On the basis of the technical scheme, the invention can be further improved as follows.

Further, the first driving mechanism comprises at least one group of first motors and at least one group of first-stage bevel gears which are in one-to-one correspondence with the first motors, first input shaft mounting holes which are in one-to-one correspondence with the first motors are transversely formed in the side wall of the machine shell, the first motors are mounted outside the side wall of the machine shell, driving shafts of the first motors transversely penetrate through the corresponding first input shaft mounting holes and are mutually and rotatably connected, the first-stage bevel gears are coaxially fixed at the ends of the driving shafts of the corresponding first motors, and upper outer bevel teeth meshed with the first-stage bevel gears are arranged on the outer edges of the lower ends of the upper bevel gears.
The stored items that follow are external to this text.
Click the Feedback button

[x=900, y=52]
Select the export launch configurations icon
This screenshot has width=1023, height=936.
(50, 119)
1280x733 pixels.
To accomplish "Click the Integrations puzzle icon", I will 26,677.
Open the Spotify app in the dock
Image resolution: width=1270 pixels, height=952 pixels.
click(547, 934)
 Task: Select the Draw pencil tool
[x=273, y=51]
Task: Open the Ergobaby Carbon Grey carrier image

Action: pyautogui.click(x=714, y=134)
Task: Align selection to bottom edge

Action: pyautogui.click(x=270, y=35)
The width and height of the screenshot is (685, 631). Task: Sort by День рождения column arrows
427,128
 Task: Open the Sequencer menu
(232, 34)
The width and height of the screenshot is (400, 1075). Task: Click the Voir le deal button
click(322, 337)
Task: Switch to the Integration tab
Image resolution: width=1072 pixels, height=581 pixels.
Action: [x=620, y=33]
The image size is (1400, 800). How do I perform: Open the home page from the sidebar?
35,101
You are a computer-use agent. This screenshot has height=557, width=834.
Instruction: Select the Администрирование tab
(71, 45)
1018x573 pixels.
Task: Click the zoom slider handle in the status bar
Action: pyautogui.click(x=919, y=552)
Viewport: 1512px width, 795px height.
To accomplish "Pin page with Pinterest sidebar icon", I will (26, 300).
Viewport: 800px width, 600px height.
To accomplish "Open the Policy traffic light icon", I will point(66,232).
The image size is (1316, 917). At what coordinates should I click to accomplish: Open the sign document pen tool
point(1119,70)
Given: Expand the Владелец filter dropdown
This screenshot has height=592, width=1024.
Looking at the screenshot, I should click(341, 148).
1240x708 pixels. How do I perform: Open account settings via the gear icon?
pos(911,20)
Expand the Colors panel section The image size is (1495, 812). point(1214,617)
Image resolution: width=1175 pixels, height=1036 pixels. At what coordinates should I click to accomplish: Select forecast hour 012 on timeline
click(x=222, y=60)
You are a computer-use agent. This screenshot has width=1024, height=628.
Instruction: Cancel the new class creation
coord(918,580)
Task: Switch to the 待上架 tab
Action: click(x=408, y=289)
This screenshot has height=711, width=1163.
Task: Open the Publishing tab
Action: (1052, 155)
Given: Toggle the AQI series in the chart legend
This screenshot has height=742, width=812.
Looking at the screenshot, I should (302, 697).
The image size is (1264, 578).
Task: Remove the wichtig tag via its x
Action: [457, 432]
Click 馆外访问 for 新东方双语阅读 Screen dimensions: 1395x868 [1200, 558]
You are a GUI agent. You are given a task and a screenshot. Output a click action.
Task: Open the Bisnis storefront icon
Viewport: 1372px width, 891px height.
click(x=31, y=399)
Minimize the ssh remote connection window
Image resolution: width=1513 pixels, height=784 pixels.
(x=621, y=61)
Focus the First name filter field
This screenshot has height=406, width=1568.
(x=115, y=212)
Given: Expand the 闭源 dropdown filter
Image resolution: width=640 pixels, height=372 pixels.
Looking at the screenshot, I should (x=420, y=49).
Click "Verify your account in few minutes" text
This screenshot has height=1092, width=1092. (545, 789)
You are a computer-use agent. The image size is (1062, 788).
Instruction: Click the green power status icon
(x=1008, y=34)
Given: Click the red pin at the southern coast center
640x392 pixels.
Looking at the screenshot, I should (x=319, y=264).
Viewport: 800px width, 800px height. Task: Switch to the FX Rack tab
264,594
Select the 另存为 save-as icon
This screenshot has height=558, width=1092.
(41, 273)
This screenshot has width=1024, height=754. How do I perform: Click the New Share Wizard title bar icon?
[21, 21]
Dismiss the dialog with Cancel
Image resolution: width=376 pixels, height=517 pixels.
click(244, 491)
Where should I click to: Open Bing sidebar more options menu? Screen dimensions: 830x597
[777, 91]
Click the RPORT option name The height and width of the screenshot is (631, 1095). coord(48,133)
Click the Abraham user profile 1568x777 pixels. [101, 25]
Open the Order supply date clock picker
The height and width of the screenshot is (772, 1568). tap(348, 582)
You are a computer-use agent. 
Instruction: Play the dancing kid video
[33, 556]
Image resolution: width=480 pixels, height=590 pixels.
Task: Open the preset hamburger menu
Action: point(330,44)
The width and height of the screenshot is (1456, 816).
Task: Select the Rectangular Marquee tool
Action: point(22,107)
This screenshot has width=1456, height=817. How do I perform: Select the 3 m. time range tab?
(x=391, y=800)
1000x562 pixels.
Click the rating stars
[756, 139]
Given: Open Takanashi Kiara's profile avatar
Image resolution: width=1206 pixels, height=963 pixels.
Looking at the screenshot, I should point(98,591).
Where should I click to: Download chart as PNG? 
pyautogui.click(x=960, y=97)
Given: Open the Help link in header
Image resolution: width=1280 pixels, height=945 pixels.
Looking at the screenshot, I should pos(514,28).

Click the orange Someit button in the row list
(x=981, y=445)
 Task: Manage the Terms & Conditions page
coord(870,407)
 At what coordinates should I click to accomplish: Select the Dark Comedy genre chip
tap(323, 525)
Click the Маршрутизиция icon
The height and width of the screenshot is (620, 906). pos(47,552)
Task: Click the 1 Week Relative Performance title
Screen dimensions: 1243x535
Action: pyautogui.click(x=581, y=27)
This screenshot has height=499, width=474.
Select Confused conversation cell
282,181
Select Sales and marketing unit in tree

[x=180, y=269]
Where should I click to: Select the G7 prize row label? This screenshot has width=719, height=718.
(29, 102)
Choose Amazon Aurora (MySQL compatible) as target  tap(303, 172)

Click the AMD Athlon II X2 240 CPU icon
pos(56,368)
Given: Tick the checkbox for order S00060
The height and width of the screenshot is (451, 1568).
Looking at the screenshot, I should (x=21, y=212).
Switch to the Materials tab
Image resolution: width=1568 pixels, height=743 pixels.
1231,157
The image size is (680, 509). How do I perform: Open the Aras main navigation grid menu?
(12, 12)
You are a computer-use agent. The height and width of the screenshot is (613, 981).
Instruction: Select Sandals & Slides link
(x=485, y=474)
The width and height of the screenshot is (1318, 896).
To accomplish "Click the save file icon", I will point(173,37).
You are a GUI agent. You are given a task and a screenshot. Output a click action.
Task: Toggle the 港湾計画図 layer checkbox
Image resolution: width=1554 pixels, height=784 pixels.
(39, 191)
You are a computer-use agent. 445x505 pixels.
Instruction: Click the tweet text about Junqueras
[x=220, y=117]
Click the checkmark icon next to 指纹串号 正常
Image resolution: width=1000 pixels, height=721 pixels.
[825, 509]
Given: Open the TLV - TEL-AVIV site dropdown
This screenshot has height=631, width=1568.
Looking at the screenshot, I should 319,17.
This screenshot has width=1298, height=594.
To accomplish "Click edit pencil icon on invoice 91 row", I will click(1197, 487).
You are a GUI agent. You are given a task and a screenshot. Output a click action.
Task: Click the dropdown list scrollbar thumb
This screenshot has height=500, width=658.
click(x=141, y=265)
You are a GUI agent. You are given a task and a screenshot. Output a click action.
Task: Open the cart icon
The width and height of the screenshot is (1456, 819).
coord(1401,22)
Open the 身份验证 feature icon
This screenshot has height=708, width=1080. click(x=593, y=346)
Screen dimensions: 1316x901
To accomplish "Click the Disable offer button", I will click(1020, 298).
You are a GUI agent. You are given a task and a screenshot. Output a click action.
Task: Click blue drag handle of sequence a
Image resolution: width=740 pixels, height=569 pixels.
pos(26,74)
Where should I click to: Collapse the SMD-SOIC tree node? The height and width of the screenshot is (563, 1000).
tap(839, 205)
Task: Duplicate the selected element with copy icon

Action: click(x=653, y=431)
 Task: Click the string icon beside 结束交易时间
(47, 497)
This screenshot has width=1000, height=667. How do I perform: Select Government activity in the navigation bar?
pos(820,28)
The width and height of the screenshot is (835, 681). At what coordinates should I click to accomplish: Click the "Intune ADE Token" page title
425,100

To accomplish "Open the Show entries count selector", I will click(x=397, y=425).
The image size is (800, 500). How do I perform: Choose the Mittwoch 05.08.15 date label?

Further, the second driving mechanism includes at least one set of second motor and at least one set of second-stage bevel gear corresponding to the second motor one to one, a second input shaft mounting hole corresponding to the second motor one to one is opened on the side wall of the housing, the second motor is installed outside the side wall of the housing, a driving shaft thereof passes through the corresponding second input shaft mounting hole and is connected with each other in a rotating manner, the second-stage bevel gear is coaxially fixed at a driving shaft end of the corresponding second motor, a lower outer bevel gear engaged with the second-stage bevel gear is arranged on an outer edge of an upper end of the lower bevel gear, the number of teeth of the upper outer bevel gear is consistent with that of the lower outer bevel gear, and the specifications of the first-stage bevel gear and the second-stage bevel gear are consistent.

Further, a bearing which is rotatably fitted to the drive shaft of the first motor is installed in the first input shaft installation hole, and a bearing which is rotatably fitted to the drive shaft of the second motor is installed in the second input shaft installation hole.

Further, output shaft bearings which are in running fit with the upper end and the lower end of the output shaft of the planet carrier are respectively assembled in the output shaft mounting holes.

Furthermore, the top wall of the machine shell is provided with an upper bevel gear bearing, the upper end of the upper bevel gear is coaxially provided with an upper connecting sleeve, and the upper connecting sleeve extends into the inner ring of the upper bevel gear bearing and is fixedly connected with the inner ring of the upper bevel gear bearing.

Further, the bottom wall of the casing is provided with a lower bevel gear bearing, the lower end of the lower bevel gear is coaxially provided with a lower connecting sleeve, and the lower connecting sleeve extends into the inner ring of the lower bevel gear bearing and is fixedly connected with the inner ring of the lower bevel gear bearing.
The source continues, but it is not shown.